╭─ Текст для изучения

– Не знаю, господа, чего вы хотите от меня? Я не хочу оставлять ни службы, ни бригады. Готов каждому из вас дать личное удовлетворение, начиная с вас, полковник, потом с каждым, кто пожелает.
На это ему возразил Базилевич, что от этого никто не откажется, но только тогда, когда он снимет наш мундир, а до того времени отдельно никто из нас не почитает себя вправе отвечать на вызов, так как здесь не частное дело, но общее заключается настояние.
Ярошевицкий все-таки наотрез отказался подчиниться их желанию, и офицеры ушли от него, не решив окончательно, как поступить с ним.
Ярошевицкий тотчас отправился к Таубе и по совещании с ним подал ему рапорт, в котором, объясняя в подробности оба сделанные против него настояния, присовокупил, что это делается, видимо, не собственно против него, а против самого Таубе, и тут же включил и происшествие на походе с Демидовым и коснулся немного о дуэли, утверждая, что при этом обстоятельстве будто бы Столыпин ему положительно говорил, «что если сживем Таубе, то мы вас оставим в покое…».

╰─
╭─ Исходные строки

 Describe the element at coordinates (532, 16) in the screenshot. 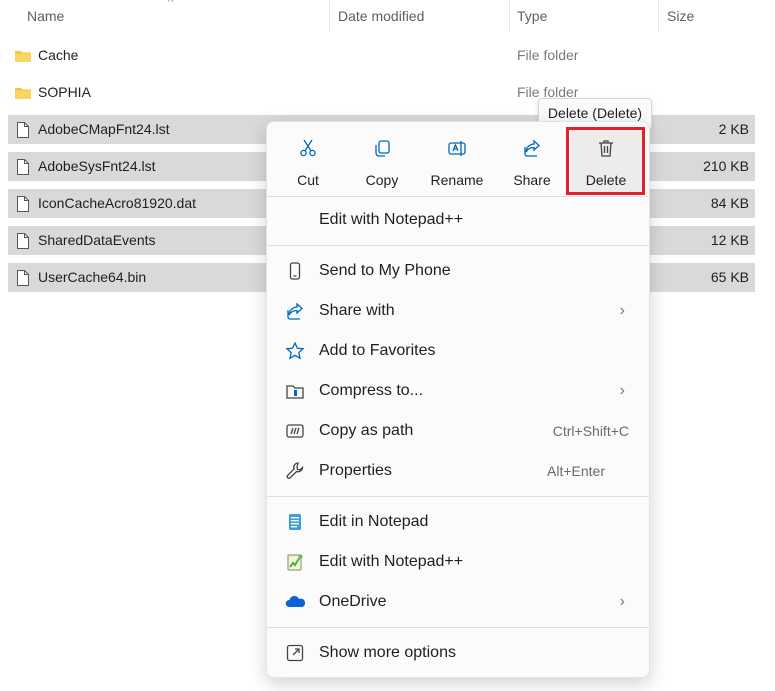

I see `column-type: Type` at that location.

╰─
╭─ Исходные строки

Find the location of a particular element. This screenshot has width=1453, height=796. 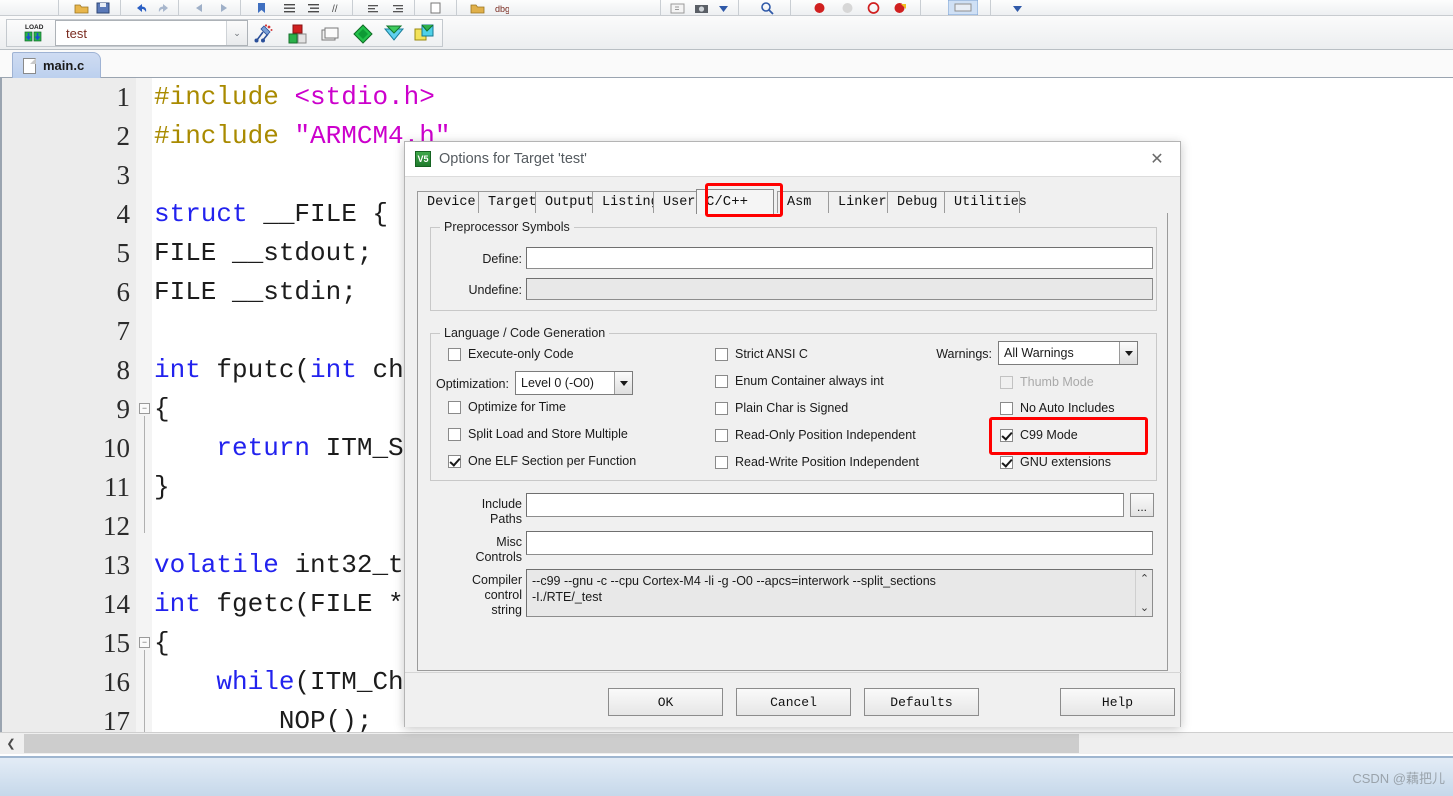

╰─
╭─ Исходные строки

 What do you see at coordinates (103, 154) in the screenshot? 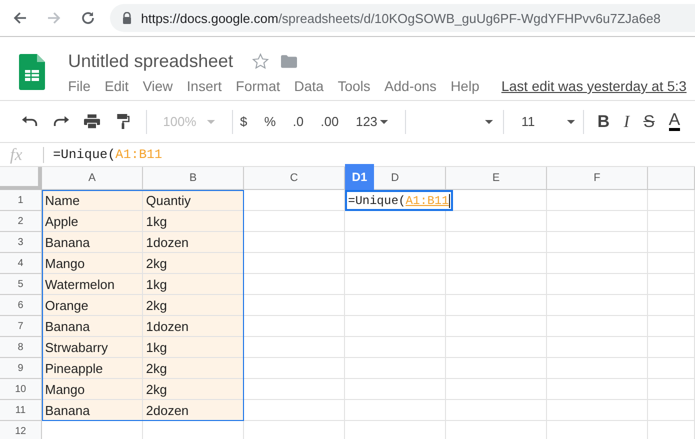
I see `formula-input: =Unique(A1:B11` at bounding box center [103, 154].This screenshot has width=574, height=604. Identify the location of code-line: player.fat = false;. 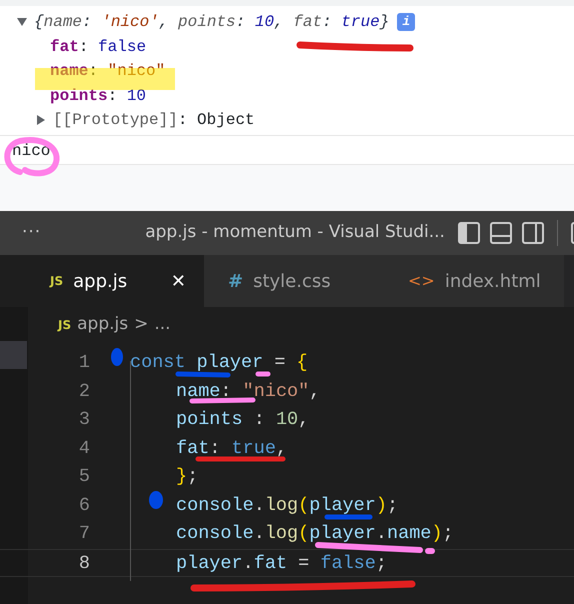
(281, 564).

╰─

▶ _Задания_:
(a) Перечислите все фамилии, которые встречаются в отрывке о споре офицеров с Ярошевицким.
(b) Процитируйте фрагмент отрывка о споре офицеров с Ярошевицким между словами «На это ему возразил» и «общее заключается настояние.» включительно.
(c) Продолжите отрывок о споре офицеров с Ярошевицким, начав сразу после его последнего предложения.
Строки служат отдельным материалом и с текстом не связаны.

▶ _Ответы по пунктам_:
(a) Базилевич, Ярошевицкий, Таубе, Демидов, Столыпин.

(b)
На это ему возразил Базилевич, что от этого никто не откажется, но только тогда, когда он снимет наш мундир, а до того времени отдельно никто из нас не почитает себя вправе отвечать на вызов, так как здесь не частное дело, но общее заключается настояние.

(c)
Таубе этот рапорт лично отвез начальнику всей гвардейской артиллерии, генерал-майору Козену,[306] и при этом подал ему от себя еще другой, представляя все происшествие как явный бунт против него, и что это нечто иное, как возобновление истории, начатой еще за границей, во Франции, под Труа, когда он только что был назначен командиром бригады. Козен взял на себя поддержать Таубе.
Государь тогда находился во Франции; гвардией командовал граф Милорадович, а начальником штаба при нем был ген. – майор Сипягин. Когда Козен донес о сем Милорадовичу, тот немедленно приказал, арестовав Базилевича, Столыпина и Ярошевицкого, посадить их на гауптвахты порознь. Базилевича на сенатскую, второго на смольную Новодевичьего монастыря, а последнего на арсенальную, и назначил особую комиссию из полковников от каждого пехотного гвардейского полка по одному, под председательством начальника 1-й гвардейской пахотной дивизии барона Розена,[307] коей поручил произвести строжайшее следствие.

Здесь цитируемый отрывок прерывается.